How to rid your Site (Any Current SMF 2.0 Site, Actually) of 99.5% of Attack/Harvesting/Spam Scripts.

(You will Need 'domain file manager' or 'FTP' access to your Domain in order to upload the honeypot script to your root folder (sometimes called public_http) so make sure you have access before we start.)

First Step. Sign up for a FREE "Honey Pot" script, custom built JUST For YOUR Domain, from Project Honeypot. Here is an Overview of the Honeypot install process that walked me through it ... http://www.snoopyvirtualstudio.com/tutoriales/index.php?estudio=httpBL_2 (it comes up in Spanish and you must select English from the Language menu to see it.)

When Signing up: Enter the Domain that your SMF Forum is hosted on. The Scripting Language to choose for your honeypot script is PHP 4+ - let them choose the name of the script for you, too. Go ahead and Share your honeypot, too, if you want: I shared all 3 of MY Domains honeypots. Only an Internet "White Hat" would sign up - let alone share freely!

Second Step:  Download the zipped honeypot script to your computer. Unzip it. Use FTP to place the script in the root folder of your Domain: do NOT Rename it! Carefully note its URL: after you activate it you cannot move it without starting all over again with a new honeypot script. After you follow the instructions to activate your honeypot you may request an API Key for access to the http:BL Database Access.

Third Step: Download the http:BL MOD from http://custom.simplemachines.org/mods/index.php?mod=2155 - then use your Package Manager to upload the MOD and Install it. (Back Up the Whole Site - and databases - first!) You'll need the URL of your Site's activated honeypot AND your http:BL API Key to first switch on this MOD. (Leave the Search word/keyword blank) Plug in those 2 facts in the MODS Control Panel (In the Members section - Down at the bottom - you'll see MOD httpBL has been added) and enable it.

That takes care of 98% of bad guys right away!
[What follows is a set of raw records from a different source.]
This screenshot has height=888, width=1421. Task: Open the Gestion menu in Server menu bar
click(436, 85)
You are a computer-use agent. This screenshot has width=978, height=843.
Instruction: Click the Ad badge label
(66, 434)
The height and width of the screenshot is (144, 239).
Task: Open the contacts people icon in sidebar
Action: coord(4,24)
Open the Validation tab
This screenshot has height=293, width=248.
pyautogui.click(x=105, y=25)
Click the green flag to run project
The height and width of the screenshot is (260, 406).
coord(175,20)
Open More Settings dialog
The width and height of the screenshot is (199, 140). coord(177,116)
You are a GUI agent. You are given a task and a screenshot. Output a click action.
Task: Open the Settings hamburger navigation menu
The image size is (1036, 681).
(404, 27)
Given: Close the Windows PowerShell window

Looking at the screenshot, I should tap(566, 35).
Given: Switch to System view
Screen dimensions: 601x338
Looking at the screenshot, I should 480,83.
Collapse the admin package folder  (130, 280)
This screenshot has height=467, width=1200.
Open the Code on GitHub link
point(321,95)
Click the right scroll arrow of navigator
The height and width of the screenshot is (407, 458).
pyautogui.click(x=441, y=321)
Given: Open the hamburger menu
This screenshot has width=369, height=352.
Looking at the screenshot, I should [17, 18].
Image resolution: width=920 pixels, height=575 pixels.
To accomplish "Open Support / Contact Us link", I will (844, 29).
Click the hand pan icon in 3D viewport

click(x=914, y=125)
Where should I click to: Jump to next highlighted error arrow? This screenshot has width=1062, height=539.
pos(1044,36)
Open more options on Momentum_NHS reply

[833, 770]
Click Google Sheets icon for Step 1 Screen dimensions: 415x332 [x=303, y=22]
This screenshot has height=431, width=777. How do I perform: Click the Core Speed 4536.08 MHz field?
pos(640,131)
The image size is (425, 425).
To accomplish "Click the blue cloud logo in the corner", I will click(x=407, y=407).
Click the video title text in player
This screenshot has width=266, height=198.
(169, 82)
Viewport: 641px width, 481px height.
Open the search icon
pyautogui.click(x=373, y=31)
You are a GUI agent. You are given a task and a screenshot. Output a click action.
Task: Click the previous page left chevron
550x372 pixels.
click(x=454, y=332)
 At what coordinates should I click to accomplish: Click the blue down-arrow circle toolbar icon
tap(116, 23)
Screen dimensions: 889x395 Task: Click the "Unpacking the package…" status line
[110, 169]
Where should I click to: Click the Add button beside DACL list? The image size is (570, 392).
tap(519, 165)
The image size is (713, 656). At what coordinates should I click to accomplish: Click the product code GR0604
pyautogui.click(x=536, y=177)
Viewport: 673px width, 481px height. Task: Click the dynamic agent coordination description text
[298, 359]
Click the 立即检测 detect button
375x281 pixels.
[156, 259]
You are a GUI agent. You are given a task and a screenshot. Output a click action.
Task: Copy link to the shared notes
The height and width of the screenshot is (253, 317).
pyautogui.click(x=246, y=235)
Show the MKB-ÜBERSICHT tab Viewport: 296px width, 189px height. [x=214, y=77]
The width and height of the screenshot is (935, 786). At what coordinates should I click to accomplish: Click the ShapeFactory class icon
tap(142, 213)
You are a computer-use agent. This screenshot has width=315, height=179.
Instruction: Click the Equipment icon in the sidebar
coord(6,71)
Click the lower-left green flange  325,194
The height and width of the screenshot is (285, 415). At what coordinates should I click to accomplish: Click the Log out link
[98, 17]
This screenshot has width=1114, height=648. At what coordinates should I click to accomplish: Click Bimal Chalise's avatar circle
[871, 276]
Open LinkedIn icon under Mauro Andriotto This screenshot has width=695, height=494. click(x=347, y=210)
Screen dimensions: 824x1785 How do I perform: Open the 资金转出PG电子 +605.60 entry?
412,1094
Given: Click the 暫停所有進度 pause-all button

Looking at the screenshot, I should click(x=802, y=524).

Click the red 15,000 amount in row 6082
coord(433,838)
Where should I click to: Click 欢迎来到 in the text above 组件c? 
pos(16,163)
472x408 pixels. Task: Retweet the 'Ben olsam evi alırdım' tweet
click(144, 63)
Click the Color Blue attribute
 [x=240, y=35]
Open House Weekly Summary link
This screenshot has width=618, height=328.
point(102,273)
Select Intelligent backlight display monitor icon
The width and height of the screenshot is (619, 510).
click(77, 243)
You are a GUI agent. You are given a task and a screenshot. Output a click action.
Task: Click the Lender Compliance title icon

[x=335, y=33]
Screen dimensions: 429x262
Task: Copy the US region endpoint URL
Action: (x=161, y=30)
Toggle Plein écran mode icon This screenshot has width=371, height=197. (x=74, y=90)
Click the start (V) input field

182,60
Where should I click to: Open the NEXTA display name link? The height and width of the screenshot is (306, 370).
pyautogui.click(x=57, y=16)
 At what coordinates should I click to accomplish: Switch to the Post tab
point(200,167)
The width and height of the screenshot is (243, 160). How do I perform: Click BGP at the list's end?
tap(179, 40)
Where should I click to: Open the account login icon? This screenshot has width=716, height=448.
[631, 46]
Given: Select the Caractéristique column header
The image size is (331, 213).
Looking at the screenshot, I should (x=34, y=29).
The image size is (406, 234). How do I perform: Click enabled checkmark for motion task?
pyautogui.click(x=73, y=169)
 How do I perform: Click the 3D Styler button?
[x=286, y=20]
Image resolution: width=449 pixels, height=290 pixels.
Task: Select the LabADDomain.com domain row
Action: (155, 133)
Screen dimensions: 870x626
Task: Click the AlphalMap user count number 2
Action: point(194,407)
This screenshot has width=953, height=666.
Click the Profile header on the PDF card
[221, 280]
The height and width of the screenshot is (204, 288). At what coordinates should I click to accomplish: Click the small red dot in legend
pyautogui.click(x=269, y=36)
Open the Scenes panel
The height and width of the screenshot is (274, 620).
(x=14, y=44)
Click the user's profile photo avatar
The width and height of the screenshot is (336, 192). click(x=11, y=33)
Any known very bad IP address won't even be allowed to see your forum: they see a challenge page instead!

Next, you'll want to sign up over at Stop Forum Spam and Get an API Key from THEM. When you have an API Key go get the MOD Stop Spammer.

Again, Upload the MOD - back up the site and database - Install it. Activate the
MOD from the Members/Registration/Settings. All 5 of the checkboxes should be checked (on). You can CHECK your existing members against the database of Spammers known IP addresses - 5,000 a day -  and quickly eliminate bad ones, with this MOD!
 Finally, Put in ReCAPTCHA for Registration!
You know the drill by now. Sign up for a Public Key/Private Key set here: http://recaptcha.net/whyrecaptcha.html  Then get and install this MOD MOD ReCAPTCHA. Plug in your Account Details in the spaces provided (also located at Members/Registration/Settings ) and activate it.

 And then you'll not have to battle spammers any more! I tell you: It's Working for ME!